« Elle est très relationnelle et dans le même temps, elle ne se laisse pas faire ». Assis dans l’herbe, j’écoute Marc, l’éleveur du « Songe d’une nuit polaire », résumer ton caractère avec ces mots simples. Tu renifles la haie. Nous venons de nous choisir.
Quelques minutes auparavant, tu jouais avec deux de tes frères que Marc m’avait également présentés. Subitement, tu t’es détournée d’eux pour venir me rejoindre. Tu as posé tes pattes avant sur ma cuisse. Puis, tu as calé ta tête contre mon bras. Tu as commencé à mordiller. Nous avons joué. La rencontre s’était produite. Tu allais me rejoindre dans cette vie nomade.
Et pourtant, en ce début de matinée, elle n’avait rien eu d’une évidence, cette rencontre. Absence de contact visuel quand Marc t’a déposé dans mes bras. Juste un très furtif regard. J’avais senti l’éleveur perplexe.
Lui, je l’ai rencontré pour la première fois au téléphone. J’avais joint plusieurs de ses confrères et à chaque fois, peu ou prou la même approche.
« Quelle couleur de robe voulez-vous ? Et les yeux ? Bleus ? Marrons ? Le tarif de base c’est 1 400 €. Comptez 300 € de plus si vous souhaitez les yeux bleus. » On pouvait arriver à 1 900 € en fonction des cases cochées.
Incrédule ! J’avais l’impression de choisir les options d’une future bagnole. J’entends encore la réponse d’un éleveur à ma candide phrase : « Je n’en sais rien (N.D.L.R. de la couleur de la robe ou des yeux), c’est une rencontre que je souhaite ».
« Mais Monsieur, la rencontre vous l’aurez avec tous les chiens Vous allez vous mettre au milieu et ils vont tous vous sauter dessus. Ça ne va rien vous apprendre »
Fin de l’appel.
Alors, quand Marc m’a expliqué comment il fonctionnait au « Songe d’une nuit polaire », qu’il attendait que vous ayez cinq semaines pour vous présenter à vos futurs maîtres, le temps nécessaire pour se rendre compte de votre caractère, je n’ai appelé personne d’autre. Peu importait que tu te vêtisses de gris ou de beige, que tu aies les yeux bleus ou vairon, que tu sois mâle ou femelle. En l’occurrence, avec ta robe grise et blanche, tu es le sosie d’une louve et tes yeux marron sont le témoin de ton infinie tendresse. Tu es magnifique. Et, je suis ravi de ne pas t’avoir choisi pour cela ce matin-là.

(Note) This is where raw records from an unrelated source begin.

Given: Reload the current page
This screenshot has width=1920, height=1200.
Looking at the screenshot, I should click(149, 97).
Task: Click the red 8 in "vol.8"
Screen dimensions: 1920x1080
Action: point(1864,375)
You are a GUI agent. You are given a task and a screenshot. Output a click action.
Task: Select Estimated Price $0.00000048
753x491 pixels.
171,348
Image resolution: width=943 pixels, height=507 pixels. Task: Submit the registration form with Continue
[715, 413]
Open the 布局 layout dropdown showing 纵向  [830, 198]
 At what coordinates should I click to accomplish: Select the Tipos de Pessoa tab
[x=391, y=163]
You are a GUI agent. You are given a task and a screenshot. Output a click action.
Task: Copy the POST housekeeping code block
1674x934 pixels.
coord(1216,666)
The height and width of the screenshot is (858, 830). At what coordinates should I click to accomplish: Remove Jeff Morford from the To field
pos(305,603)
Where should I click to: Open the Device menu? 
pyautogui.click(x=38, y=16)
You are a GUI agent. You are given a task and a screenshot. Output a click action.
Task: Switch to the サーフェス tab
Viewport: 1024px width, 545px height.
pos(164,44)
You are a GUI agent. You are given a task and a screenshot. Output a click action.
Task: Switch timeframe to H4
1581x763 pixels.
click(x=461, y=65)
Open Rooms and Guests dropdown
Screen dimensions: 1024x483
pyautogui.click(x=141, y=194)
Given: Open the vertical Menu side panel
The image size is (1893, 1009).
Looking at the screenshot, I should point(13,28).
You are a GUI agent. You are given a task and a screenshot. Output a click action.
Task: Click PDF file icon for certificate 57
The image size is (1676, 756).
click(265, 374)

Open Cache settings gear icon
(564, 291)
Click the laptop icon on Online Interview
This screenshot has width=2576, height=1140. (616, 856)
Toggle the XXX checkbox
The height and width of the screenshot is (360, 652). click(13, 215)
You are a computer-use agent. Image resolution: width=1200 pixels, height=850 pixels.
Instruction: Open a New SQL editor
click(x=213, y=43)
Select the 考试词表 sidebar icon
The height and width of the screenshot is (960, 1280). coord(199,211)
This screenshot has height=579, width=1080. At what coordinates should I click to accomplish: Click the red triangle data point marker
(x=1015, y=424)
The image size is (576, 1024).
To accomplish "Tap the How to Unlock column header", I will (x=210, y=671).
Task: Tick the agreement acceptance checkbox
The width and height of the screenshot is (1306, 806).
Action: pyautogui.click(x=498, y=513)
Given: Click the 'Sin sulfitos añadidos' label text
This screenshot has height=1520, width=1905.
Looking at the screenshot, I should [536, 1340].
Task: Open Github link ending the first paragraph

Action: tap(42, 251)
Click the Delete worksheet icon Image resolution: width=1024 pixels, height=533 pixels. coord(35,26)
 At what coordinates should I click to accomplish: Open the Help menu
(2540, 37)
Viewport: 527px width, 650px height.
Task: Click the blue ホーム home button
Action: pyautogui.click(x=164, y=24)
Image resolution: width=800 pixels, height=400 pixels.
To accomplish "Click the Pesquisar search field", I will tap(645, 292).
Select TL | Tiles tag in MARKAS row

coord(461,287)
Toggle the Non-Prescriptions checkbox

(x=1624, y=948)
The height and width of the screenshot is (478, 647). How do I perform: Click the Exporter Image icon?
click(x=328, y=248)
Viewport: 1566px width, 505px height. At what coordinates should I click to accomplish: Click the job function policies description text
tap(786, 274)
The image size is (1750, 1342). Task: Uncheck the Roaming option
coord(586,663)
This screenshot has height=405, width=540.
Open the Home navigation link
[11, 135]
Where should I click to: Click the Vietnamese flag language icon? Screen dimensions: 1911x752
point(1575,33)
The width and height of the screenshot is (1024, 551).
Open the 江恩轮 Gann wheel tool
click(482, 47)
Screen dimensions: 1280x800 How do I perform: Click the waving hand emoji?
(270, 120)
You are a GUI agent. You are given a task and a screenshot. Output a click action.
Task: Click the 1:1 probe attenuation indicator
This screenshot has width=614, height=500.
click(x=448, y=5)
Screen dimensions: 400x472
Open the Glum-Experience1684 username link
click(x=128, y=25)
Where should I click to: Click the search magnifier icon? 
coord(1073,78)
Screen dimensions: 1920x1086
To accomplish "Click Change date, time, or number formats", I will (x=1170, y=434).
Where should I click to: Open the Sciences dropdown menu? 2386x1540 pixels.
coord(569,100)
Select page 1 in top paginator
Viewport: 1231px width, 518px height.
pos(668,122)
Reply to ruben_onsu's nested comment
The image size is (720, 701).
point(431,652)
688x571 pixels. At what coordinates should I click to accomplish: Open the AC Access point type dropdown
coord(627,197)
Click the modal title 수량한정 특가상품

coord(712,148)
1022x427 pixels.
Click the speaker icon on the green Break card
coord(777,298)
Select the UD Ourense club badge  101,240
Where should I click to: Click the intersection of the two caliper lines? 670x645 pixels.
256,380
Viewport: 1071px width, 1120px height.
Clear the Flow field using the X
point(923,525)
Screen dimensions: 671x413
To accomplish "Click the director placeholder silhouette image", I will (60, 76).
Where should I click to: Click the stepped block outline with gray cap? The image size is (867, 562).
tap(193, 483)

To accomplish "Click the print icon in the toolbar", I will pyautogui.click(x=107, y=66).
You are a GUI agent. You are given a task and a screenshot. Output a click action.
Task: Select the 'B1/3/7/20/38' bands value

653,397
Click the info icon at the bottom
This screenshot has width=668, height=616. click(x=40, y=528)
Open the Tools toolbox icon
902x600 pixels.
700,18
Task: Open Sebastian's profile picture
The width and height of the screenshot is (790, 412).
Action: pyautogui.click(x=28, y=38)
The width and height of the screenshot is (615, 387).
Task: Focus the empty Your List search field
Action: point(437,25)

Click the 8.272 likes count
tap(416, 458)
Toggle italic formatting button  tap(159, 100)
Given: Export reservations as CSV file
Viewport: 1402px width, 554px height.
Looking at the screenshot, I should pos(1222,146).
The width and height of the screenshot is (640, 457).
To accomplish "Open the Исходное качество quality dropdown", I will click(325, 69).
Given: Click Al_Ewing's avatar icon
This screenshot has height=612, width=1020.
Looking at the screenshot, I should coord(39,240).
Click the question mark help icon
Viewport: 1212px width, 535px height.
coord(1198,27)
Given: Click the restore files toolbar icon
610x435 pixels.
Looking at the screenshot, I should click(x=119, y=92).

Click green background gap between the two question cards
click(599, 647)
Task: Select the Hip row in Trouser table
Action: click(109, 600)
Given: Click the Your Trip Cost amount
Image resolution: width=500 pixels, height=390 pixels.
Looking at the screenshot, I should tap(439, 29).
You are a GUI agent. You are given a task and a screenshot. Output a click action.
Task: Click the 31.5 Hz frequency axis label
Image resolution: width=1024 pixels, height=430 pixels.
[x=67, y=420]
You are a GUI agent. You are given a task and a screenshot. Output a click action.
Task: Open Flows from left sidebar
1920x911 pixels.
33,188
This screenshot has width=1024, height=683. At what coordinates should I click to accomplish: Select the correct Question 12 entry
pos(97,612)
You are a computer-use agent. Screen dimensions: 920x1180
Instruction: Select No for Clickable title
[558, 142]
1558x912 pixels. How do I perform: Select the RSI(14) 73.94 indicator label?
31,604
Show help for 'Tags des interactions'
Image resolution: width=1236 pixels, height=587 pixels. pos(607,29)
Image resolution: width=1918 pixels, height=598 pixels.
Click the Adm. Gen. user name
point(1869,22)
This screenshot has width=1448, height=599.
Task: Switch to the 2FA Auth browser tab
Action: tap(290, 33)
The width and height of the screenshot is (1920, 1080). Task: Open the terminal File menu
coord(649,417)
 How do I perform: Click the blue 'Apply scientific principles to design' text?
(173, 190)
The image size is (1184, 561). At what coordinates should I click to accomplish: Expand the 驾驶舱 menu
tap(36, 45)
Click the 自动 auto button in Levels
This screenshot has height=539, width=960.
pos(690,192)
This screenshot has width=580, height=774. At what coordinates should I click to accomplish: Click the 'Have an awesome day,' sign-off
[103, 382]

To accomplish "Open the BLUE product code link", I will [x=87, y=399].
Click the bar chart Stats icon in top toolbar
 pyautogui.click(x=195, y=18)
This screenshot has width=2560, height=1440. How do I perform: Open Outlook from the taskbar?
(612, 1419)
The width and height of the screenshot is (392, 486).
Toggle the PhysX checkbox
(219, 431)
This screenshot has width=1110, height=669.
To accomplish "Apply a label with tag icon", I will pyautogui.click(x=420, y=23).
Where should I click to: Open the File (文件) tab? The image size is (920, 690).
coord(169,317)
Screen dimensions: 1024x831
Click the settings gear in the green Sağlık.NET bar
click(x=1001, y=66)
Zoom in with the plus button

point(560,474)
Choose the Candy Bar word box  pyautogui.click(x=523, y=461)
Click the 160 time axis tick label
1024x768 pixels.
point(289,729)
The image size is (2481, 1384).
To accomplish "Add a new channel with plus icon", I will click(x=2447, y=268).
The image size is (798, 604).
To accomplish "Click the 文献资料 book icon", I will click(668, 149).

Marc venait donc de te ramener au milieu de la portée. J’avais été plus que sensible à son regard intrigué quand il t’avait repris de mes bras. J’avais été attendri. Tu étais mignonne. Mais pas de contact visuel. Au bout de quelques instants, on avait même eu le sentiment que tu voulais t’échapper de moi. Marc, un brin déçu, m’avait présenté tes frères. Il resta dubitatif quand la communication s’ouvrit avec l’un d’eux.
« À partir de maintenant, c’est votre choix. Si je vous les ai présentés tous les trois, c’est que je pense que ça peut coller. Même si… ».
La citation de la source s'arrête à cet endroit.